_What the task requires_
Rewrite everything from the line containing "Click info icon" down to the end of the data, requests included, multiplying every coordinate in the answers by 1.5 and rounding each result to a whole number, with halves rounded up. Leave all numbers in the requests unchanged.

** Start Provided material **

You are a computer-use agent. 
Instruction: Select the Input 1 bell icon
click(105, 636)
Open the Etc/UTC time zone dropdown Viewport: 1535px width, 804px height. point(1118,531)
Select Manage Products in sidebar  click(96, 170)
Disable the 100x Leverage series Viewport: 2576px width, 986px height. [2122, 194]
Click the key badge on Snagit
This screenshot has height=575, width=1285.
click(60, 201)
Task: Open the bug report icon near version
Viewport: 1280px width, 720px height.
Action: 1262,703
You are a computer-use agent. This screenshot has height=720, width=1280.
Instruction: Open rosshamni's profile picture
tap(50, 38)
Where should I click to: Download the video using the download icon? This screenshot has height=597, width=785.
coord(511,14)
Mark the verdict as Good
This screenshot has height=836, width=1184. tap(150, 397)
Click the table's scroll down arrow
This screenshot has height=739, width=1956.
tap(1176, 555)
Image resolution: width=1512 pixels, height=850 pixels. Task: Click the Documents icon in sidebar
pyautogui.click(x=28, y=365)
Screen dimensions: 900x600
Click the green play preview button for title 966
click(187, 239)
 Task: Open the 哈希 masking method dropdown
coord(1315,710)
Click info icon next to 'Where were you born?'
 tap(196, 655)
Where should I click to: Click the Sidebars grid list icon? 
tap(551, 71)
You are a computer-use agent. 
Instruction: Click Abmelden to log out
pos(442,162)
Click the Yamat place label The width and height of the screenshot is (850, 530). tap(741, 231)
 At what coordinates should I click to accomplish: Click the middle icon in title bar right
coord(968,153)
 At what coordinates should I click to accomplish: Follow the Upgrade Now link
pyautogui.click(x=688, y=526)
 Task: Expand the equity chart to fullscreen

** End Provided material **

_Solution to this exercise_
Click info icon next to 'Where were you born?'
 tap(294, 983)
Where should I click to: Click the Sidebars grid list icon? 
tap(827, 107)
You are a computer-use agent. 
Instruction: Click Abmelden to log out
pos(663,243)
Click the Yamat place label The width and height of the screenshot is (850, 530). tap(1112, 347)
 At what coordinates should I click to accomplish: Click the middle icon in title bar right
coord(1452,230)
 At what coordinates should I click to accomplish: Follow the Upgrade Now link
pyautogui.click(x=1032, y=789)
 Task: Expand the equity chart to fullscreen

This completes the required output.